The Content section will provide news, quotes and background materials refering to the topic of the EU Constitution. The time-table will give you an overview about the current status concerning the referendums on the Constitution.

 

OCTOBER 2005

French President Jacques Chirac launched a fierce attack on the EU Commission. Brussels had failed to protect European interests in world trade talks and its defence of European jobs had been weak, fuelling public hostility towards the once-popular European ideal, he claimed.

"The vocation of Europe and of European institutions is also, and above all, to defend Europe, to defend the economic, financial and social interests of Europe," said Chirac. "Is it normal for the Commission to be disinterested in a problem?" he asked. "This is one of the reasons that explains the current disavowal of Europe... It is a problem that must be looked at."

Jose Barroso tells Jacques Chirac off,“We all have a duty not to … attack the European institutions, because Europe is more necessary than ever.” (...) "There are two kinds of populism we have now in Europe: one is a kind of populism that is against the market, the second is a kind of populism that is against the very idea of Europe and wants to put the blame on the institutions of Europe," he said He joins others who think that the no vote was not against the Constitution.

“We will not have a Constitution in the next two or three years. I regret that… I am convinced that the vote against the treaty was less to do with the text and more the context. Instead of insisting on the text, let’s change the context… I think we could do a lot more with the current institutions if certain national leaders had more European spirit. Let’s try then, to make the most of the current institutions.”

Talking about Turkey, he says, “Some people think that the enlargement is a weakening of Europe, a dilution. I think exactly the opposite: the reality is that the different enlargements have brought the need for more integration. For a big Europe we need big policy.”

In a new book, former Socialist Prime Minister Lionel Jospin announces that “the Constitution is dead”, and suggests several ways for Europe to “unblock” itself, including a reduction in both the costs of the CAP and the UK rebate and EU harmonisation of taxes.

According to Le Figaro and Le Monde the European Green Party are calling for a new EU Constitution and a referendum on it held across Europe on the same day as the 2009 European parliamentary elections.

Pierre Lequiller, President of the French National Assembly's committee on European Union is quoted in Le Monde saying, "The Constitution's ratification process must continue."

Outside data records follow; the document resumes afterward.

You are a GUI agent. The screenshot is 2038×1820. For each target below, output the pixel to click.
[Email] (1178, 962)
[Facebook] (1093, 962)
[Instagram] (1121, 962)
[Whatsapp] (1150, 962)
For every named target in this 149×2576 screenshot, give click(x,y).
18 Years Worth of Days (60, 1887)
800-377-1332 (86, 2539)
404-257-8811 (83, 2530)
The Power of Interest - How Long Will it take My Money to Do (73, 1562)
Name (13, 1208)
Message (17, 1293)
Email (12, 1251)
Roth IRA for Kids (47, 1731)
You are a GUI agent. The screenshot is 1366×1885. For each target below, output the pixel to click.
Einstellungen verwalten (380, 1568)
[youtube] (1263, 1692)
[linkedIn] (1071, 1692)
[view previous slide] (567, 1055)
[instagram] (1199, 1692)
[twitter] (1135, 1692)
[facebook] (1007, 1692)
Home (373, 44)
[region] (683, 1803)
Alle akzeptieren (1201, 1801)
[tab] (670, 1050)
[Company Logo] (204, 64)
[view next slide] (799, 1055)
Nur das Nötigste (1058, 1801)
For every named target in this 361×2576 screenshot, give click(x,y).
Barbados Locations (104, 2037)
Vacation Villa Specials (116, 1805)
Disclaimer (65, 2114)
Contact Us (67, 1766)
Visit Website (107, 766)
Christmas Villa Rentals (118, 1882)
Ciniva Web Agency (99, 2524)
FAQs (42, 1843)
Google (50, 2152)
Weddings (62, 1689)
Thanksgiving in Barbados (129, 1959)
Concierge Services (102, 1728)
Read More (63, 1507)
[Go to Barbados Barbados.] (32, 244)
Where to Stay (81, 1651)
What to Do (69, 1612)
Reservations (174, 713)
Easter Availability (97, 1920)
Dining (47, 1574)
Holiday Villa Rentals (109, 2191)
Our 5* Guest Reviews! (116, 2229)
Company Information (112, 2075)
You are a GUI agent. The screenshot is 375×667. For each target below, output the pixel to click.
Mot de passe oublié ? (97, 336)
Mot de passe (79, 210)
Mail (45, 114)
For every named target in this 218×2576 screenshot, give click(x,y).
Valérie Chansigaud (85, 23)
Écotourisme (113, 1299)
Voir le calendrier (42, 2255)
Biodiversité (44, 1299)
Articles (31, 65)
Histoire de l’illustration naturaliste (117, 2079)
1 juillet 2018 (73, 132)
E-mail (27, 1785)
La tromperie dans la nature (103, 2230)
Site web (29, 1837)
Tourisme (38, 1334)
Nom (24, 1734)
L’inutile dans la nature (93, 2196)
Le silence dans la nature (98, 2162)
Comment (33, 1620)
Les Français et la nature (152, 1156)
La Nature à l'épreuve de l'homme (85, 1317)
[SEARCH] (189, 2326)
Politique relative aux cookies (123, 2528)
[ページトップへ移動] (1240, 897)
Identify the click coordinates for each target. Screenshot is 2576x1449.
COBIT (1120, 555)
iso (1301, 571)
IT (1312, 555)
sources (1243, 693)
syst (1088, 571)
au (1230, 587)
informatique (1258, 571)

In an article in the Financial Times former Spanish prime minister, Jose Maria Aznar calls for the EU to give up on the EU Constitution and instead to focus on economic reform. He says, "do not touch the institutional model. The Treaty of Nice is the expression of a consensus that made it possible to carry out the enlargement of the EU, as well as necessary institutional reform."

  


Jacques Chirac: "The vocation of Europe and of European institutions is also, and above all, to defend Europe, to defend the economic, financial and social interests of Europe," And he blamed the EU Commission to have failed on this task.